The men’s hoops team showed its fans a lot this weekend.
On Friday against Yale, the Quakers showed that they can play a steady, 40-minute game of good basketball, leading the whole way and beating a solid Ivy team.
Then on Saturday against Brown, they showed grit and scrappiness in a come-from-behind overtime victory on a night when they weren’t playing their best.
The only thing Jerome Allen, Jack Eggleston and company cared about doing this weekend was getting two Ivy wins.
But in achieving that, what they really did was reveal an important turning point in the team’s development.
They’ve figured out what it takes to win.

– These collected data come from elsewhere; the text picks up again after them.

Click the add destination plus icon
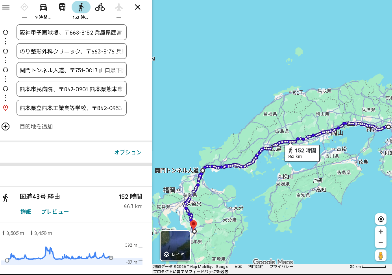Screen dimensions: 392x275 (6, 127)
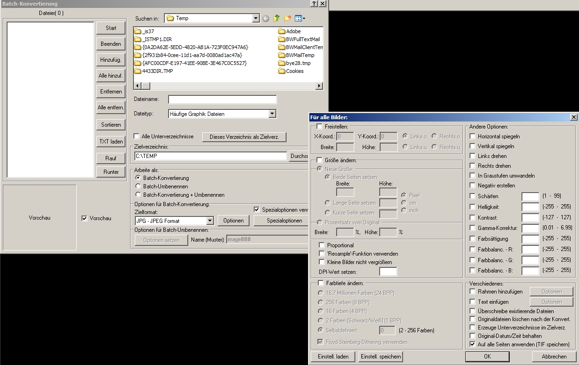Click the file list horizontal scrollbar
579x365 pixels.
point(228,86)
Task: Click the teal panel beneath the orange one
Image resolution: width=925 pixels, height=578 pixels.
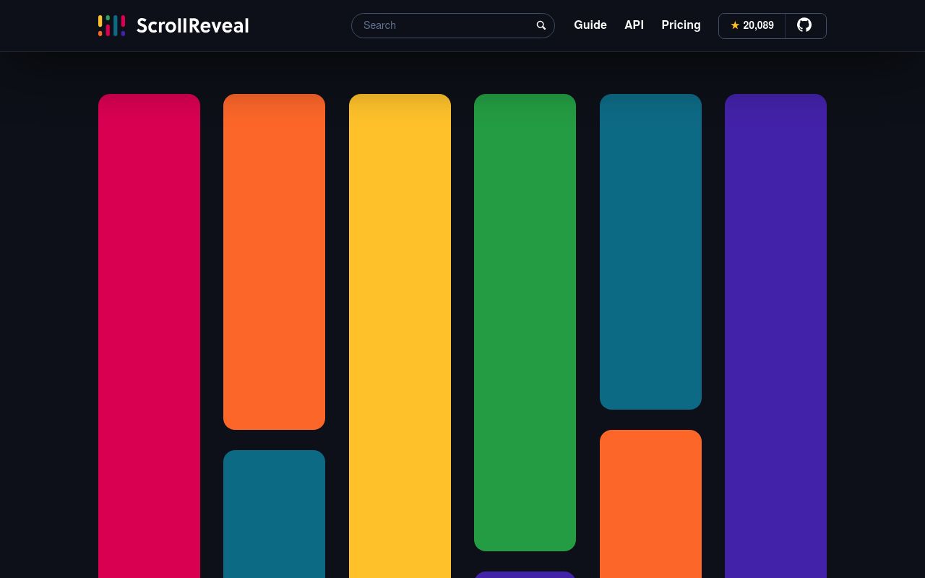Action: coord(274,514)
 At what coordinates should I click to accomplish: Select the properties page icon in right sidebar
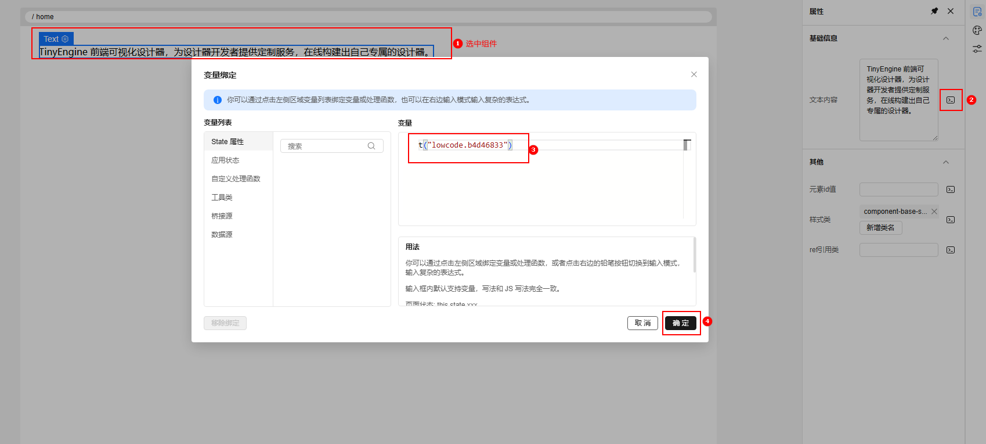[x=977, y=12]
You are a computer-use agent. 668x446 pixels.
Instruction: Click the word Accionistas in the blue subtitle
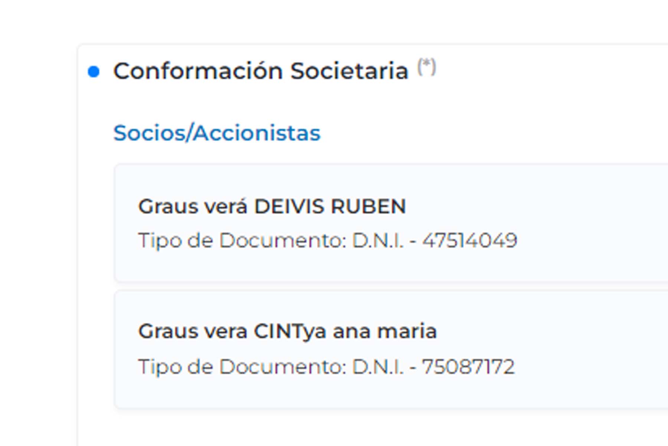(x=256, y=133)
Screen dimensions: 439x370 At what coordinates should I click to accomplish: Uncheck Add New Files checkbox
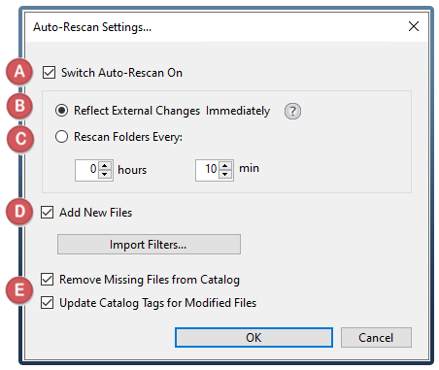coord(48,213)
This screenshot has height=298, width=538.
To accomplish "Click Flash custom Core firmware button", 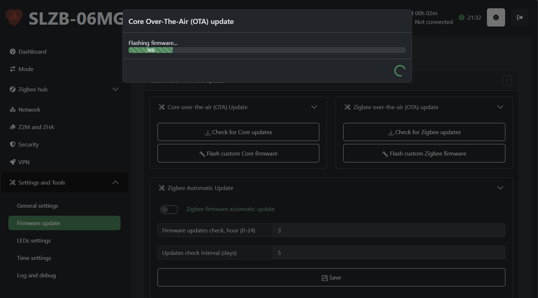I will (238, 153).
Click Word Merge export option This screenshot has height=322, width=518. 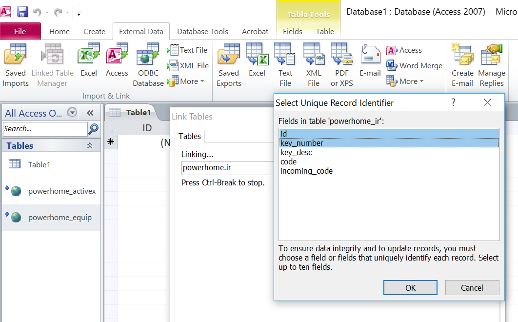[x=415, y=66]
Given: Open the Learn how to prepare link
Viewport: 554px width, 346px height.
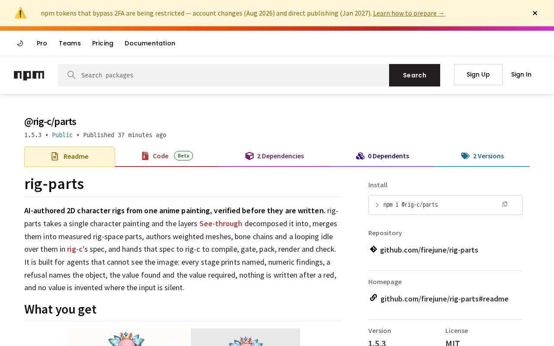Looking at the screenshot, I should pyautogui.click(x=409, y=13).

“I was proud of our guys because we faced some adversity,” Allen said after Saturday’s dramatic 80-78 triumph over the Bears. “To our guys’ credit, they just kept battling, kept battling and kept battling. I thought for the most part we took a step forward tonight.”
It may seem a bit counter-intuitive to consider a near-loss to Brown at the Palestra a step in the right direction, though the Bears came in at 7-10, 0-3 Ivy, including two losses to a Yale squad that the Quakers had dispatched fairly handily just one night earlier.

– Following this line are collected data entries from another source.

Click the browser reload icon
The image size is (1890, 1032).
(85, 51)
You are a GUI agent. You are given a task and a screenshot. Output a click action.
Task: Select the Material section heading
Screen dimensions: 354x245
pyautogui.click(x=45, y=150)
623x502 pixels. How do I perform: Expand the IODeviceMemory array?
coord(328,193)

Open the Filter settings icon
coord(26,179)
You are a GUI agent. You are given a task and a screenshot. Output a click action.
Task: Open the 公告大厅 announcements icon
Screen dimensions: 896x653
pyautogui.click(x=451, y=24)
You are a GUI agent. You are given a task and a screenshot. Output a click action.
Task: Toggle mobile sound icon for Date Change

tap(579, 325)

Factor in the absence of senior Peter Sullivan — Brown’s leading scorer who injured his shoulder in Friday’s bout with Princeton — and you may have been inclined to expect a double-digit ‘W’ for the Red and Blue.
But in the Ivy League, no games are guaranteed (breathe easy, Dartmouth).
As Eggleston said — a truism he heard from Allen, who heard it from legendary former Temple coach John Chaney — “You don’t win 14 games, you win one game 14 times.”
The notion resounded with the senior and the rest of his teammates this weekend — especially on Saturday night, when a shallow bench didn’t quite leave Penn’s starters fresh. On nights like these, it can be easy for teams to come out flat like the Quakers did.
A year ago — heck, even earlier this season — such evenings spelled doom for the Red and Blue (see: loss to Marist). It would certainly not be for lack of effort, but they just couldn’t seem to snap out of that funk when the going got tough.
On Saturday, they showed the focus and resolve to figure out what they needed to do to pull out a victory.
“We really came together and said, ‘We’re going to win this game on defense,’” Eggleston recalled.
Although the shots weren’t falling and the first-half defense had been atrocious — the most points allowed by halftime since last year’s rout against eventual national champion Duke — the Quakers managed to clamp down and allow just 31 points in the second half and overtime.
“That’s how we’re going to get it done,” Eggleston continued. “That’s how we’re going to win games in the Ivy League.”
Of course Penn has known that tough ‘D’ turns into ‘W’s — that’s old news. What’s changed is the ability to dig deep enough to put that mindset into action when it matters most.
“We definitely showed a lot of maturity in sticking with it and staying the course,” junior Zack Rosen said.
Now they’re on course to contend for an Ivy League title.